▶ _Extract_:
────
Key findings of the report include:
The current application of SaaS in the United States foretells the near future of SaaS in China. It is foreseeable that 26% of the enterprises in China will use at least one SaaS product. In 2007, there were about 42 million SMEs in China , contributing 60% of GDP. Of these, more than 72% had IT needs. It is expected that the number of SMEs will grow at a 7% to 8% rate in the next five years and exceed 50 million by 2012. This large potential client pool is, on the one hand, bothered by limited IT budgets and lack of IT professionals and technicians and, on the other hand, in urgent need of professional services to improve work efficiency and management quality.
China's SaaS market reached US$899 million in 2006 and US$1.3 billion in 2007, representing a CAGR of 33%. It is expected that China's SaaS market will expand to US$3.8 billion by 2011. Comparatively, China 's software market reached US$3.7 billion in 2006, representing an annual growth rate of 18.7%. This means that, in the future, domestic software enterprises will fully engage in the SaaS market, and the market will be increasingly competitive during the period 2006-2011.
────
▶ _Provided material_:
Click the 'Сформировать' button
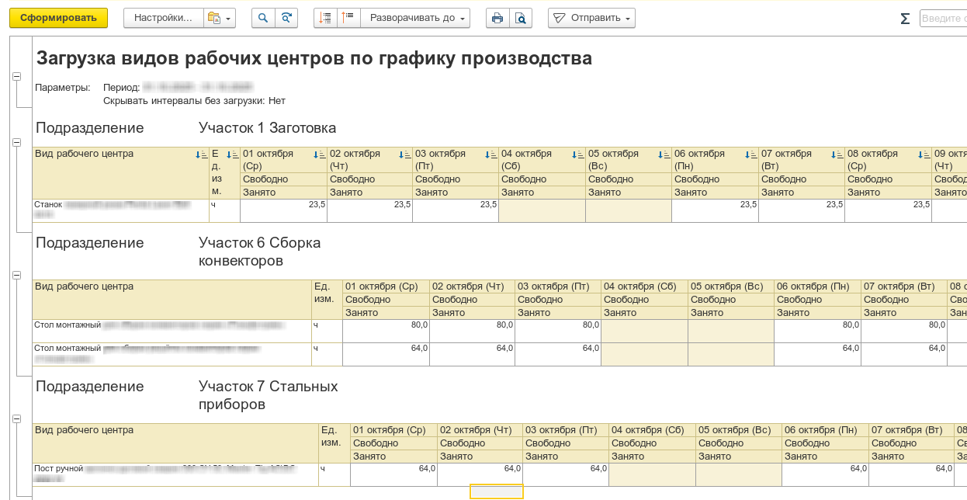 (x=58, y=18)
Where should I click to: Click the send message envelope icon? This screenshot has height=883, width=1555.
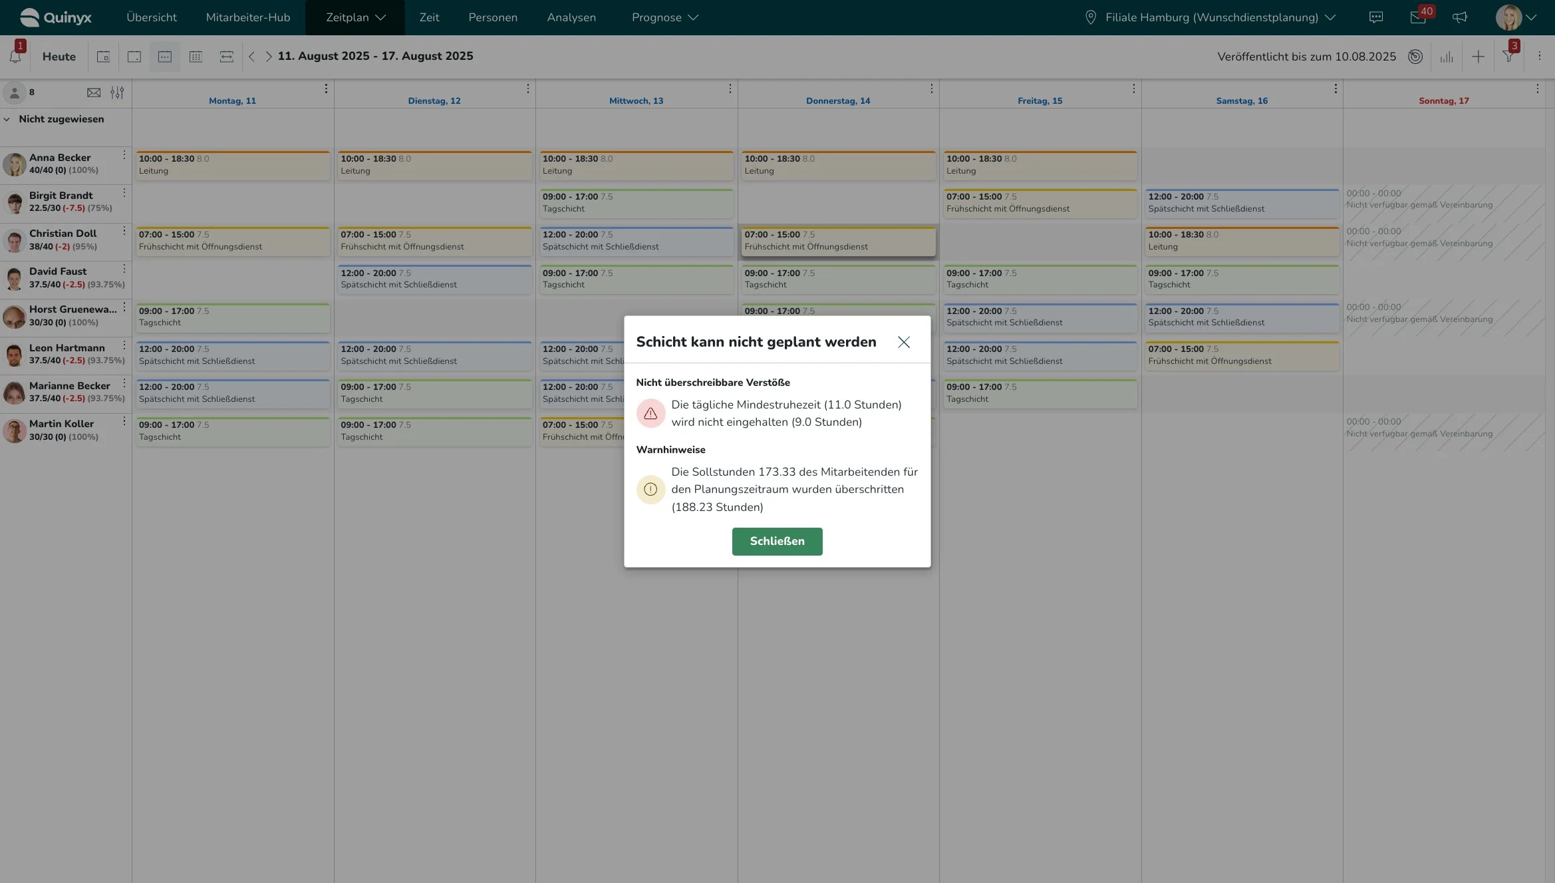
────
▶ _Exercise instructions_:
Copy out the key findings on China's SaaS market from above in full, word for word.

▶ _Worked solution_:
Key findings of the report include:
The current application of SaaS in the United States foretells the near future of SaaS in China. It is foreseeable that 26% of the enterprises in China will use at least one SaaS product. In 2007, there were about 42 million SMEs in China , contributing 60% of GDP. Of these, more than 72% had IT needs. It is expected that the number of SMEs will grow at a 7% to 8% rate in the next five years and exceed 50 million by 2012. This large potential client pool is, on the one hand, bothered by limited IT budgets and lack of IT professionals and technicians and, on the other hand, in urgent need of professional services to improve work efficiency and management quality.
China's SaaS market reached US$899 million in 2006 and US$1.3 billion in 2007, representing a CAGR of 33%. It is expected that China's SaaS market will expand to US$3.8 billion by 2011. Comparatively, China 's software market reached US$3.7 billion in 2006, representing an annual growth rate of 18.7%. This means that, in the future, domestic software enterprises will fully engage in the SaaS market, and the market will be increasingly competitive during the period 2006-2011.